The Supreme Court – the same admission chamber and two other magistrates – not only now defends that this note is criminal, but also affirms that it never filed this part of the case. “At no time during the resolution was any fact set aside,” he now says. An issue that was also controversial during the investigation, the public prosecutor and the prosecution clashed head-on with judge Ángel Hurtado for putting the emphasis back on this note, now key to the conviction.
It was last January, when the attorney general went to the Supreme Court to testify, that the prosecution and the public prosecutor asked Hurtado to clarify the purpose of the investigation. The magistrate then explained that the press release was still somewhat suspicious and the public prosecutor underlined: “There is a discrepancy between the order which accepts the reasoned statement and the facts that he has just told us, there is dismay and we are protesting to go before the Constitutional Court”. Hurtado responded: “Obviously it doesn’t add up, Álvaro García Ortiz wasn’t even charged. »
The course of the trial revealed that the note always remained in the background behind the possible leak for which García Ortiz was also convicted. The prosecutor’s lieutenant, María Ángeles Sánchez Conde, made this clear during her brief questioning to the attorney general, when she only asked him if he had sent González Amador’s confession to the press. The criticism even came from within the Supreme Court itself: Judge Andrés Palomo, in his dissenting vote against the decision to try the Attorney General, was also clear: “The publication of the informative note does not constitute a criminal commission. Nothing is revealed that has not already been disclosed.”

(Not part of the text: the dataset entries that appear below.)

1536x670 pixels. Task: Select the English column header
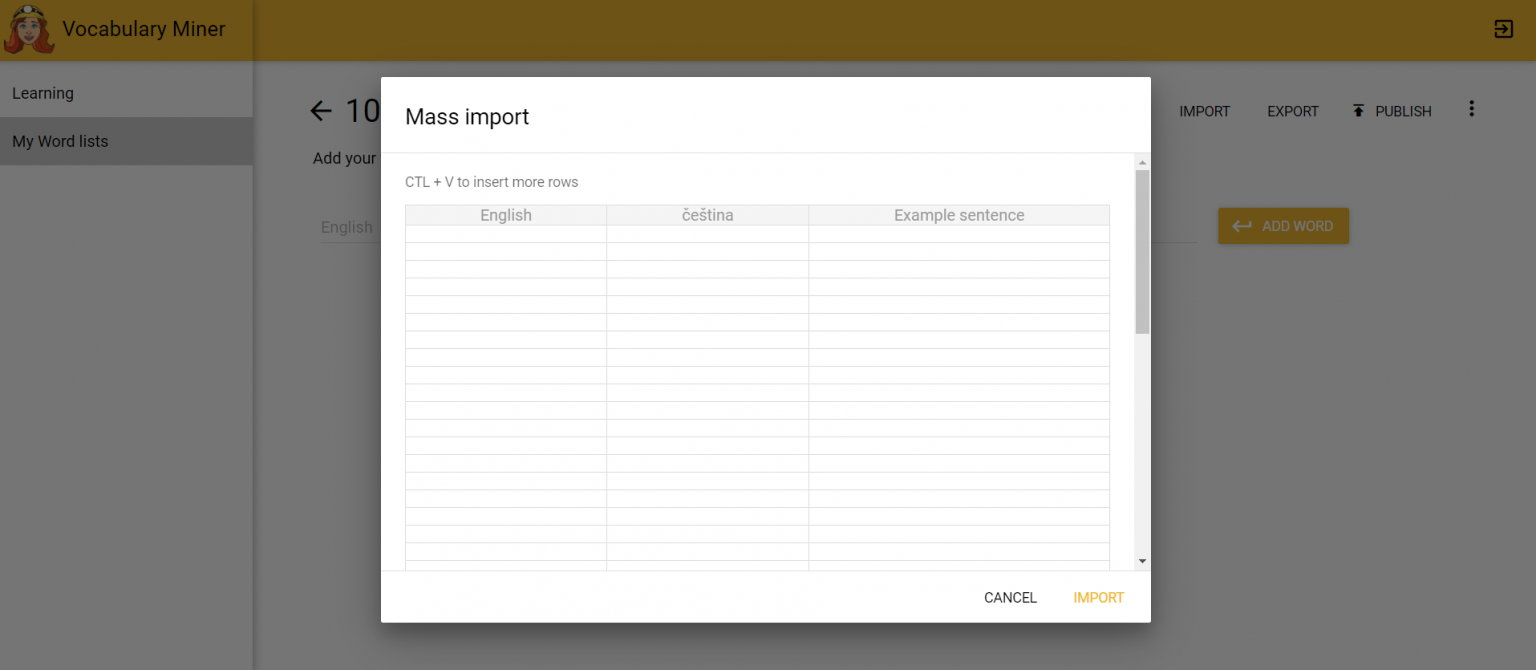tap(505, 215)
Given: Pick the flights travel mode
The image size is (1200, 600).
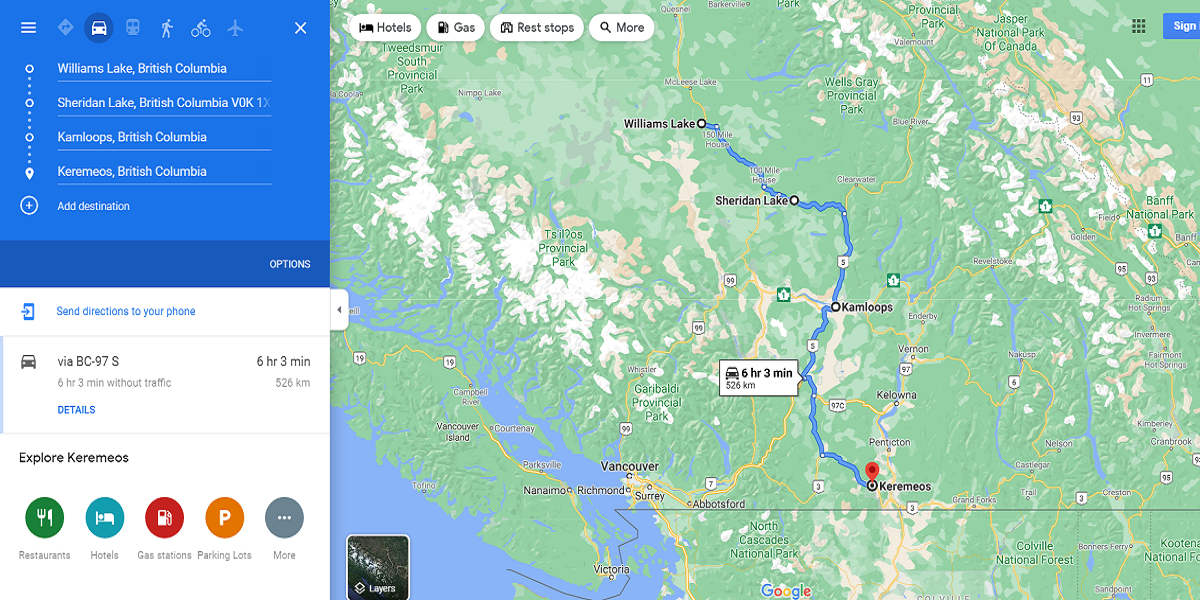Looking at the screenshot, I should [x=235, y=28].
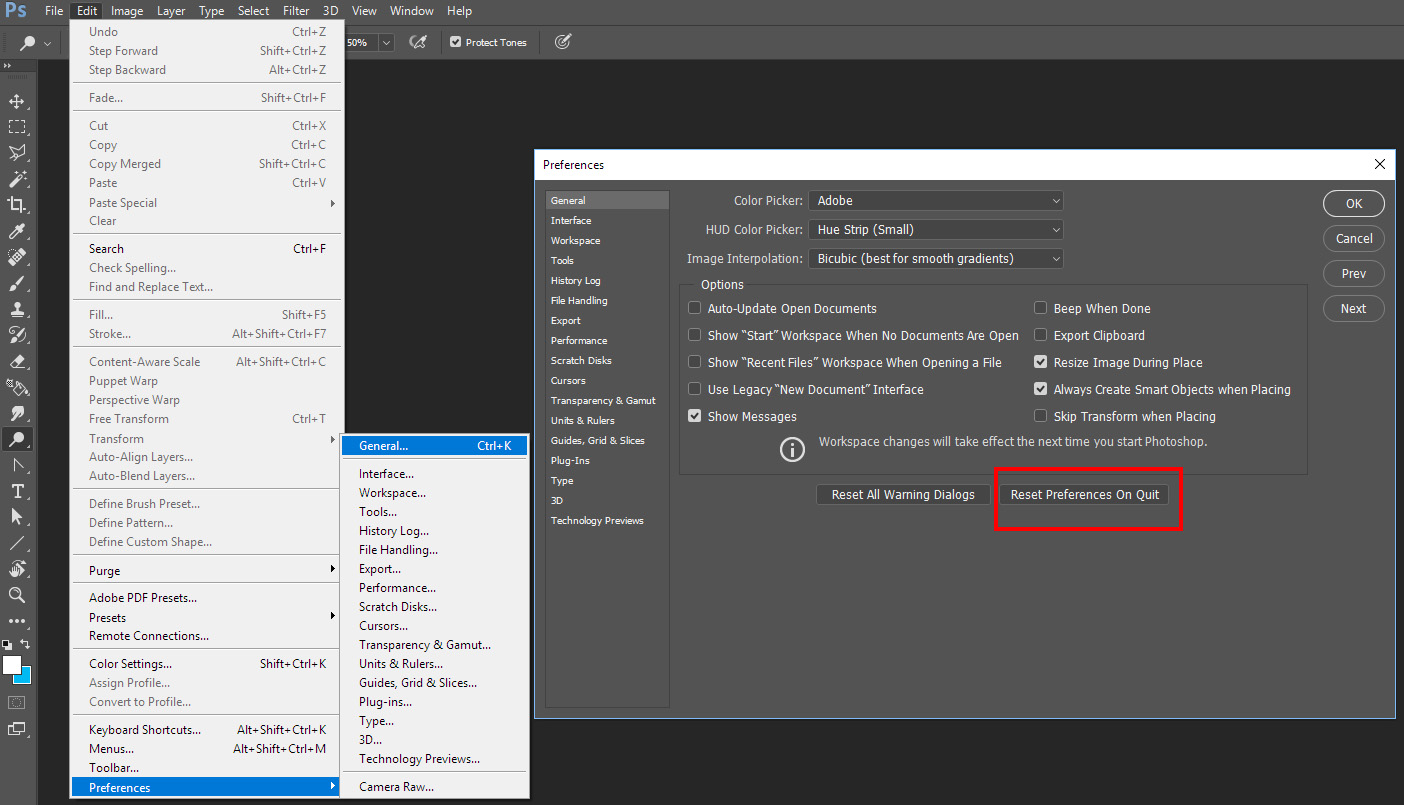Pick the Clone Stamp tool
Viewport: 1404px width, 805px height.
click(18, 308)
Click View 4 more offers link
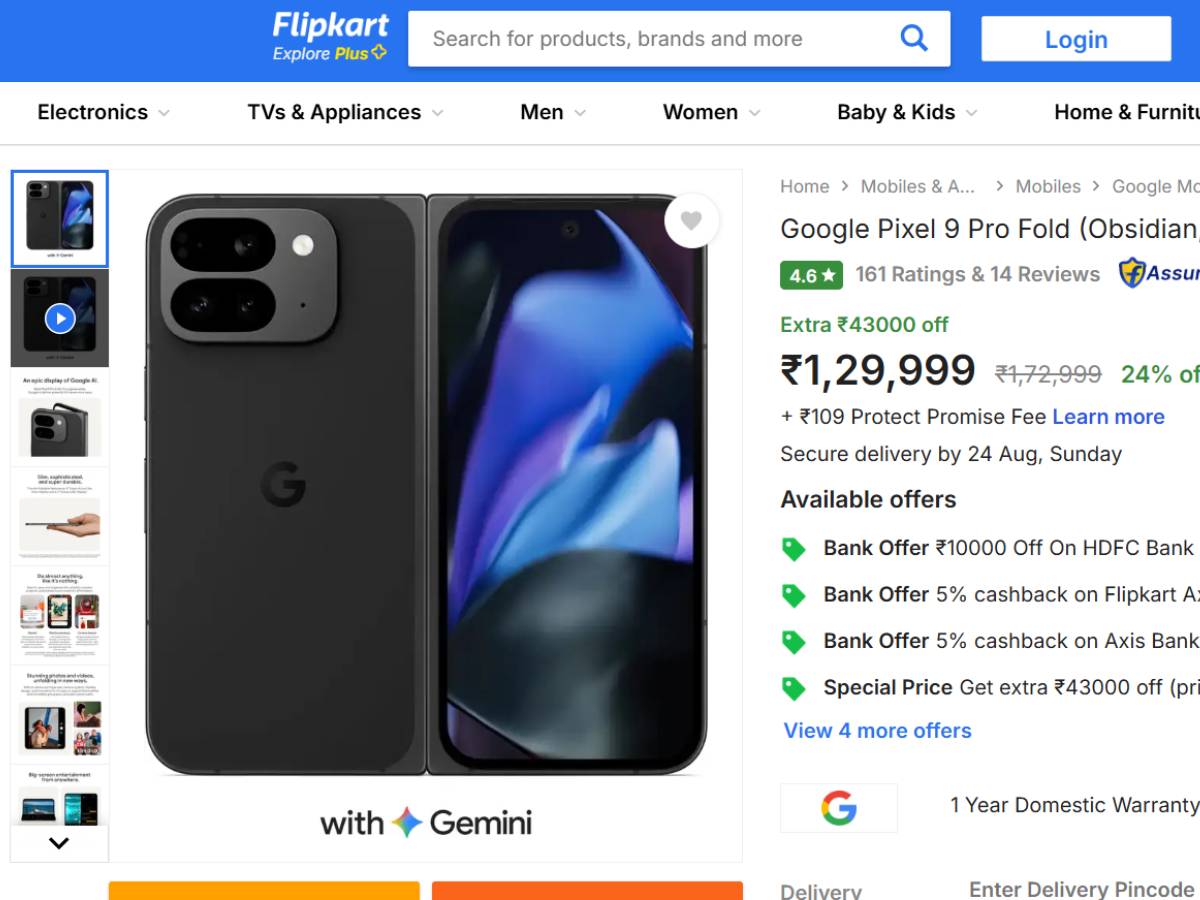Image resolution: width=1200 pixels, height=900 pixels. click(x=877, y=731)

The full ruling of the Supreme Court – known almost three weeks after the conviction – reveals that the press release is the key to the conviction of the attorney general because, now, it reveals confidential information: “The attorney general of the state cannot respond to false news by committing an offense such as disclosing a written acknowledgment.
The dissenting judges, Susana Polo and Ana Ferrer, believe that this statement never constituted a crime and that the Supreme Court itself established this in October 2024. “Informing public opinion that this had not been the case was not only a legal option, but the only legal option,” they assert. A private vote with special significance in this regard: Susana Polo was the spokesperson for the order which denied the criminal nature of this note. Today she claims that even then it was ruled out that the press release was illegal and that it was her former colleagues in the admissions room who changed their interpretation.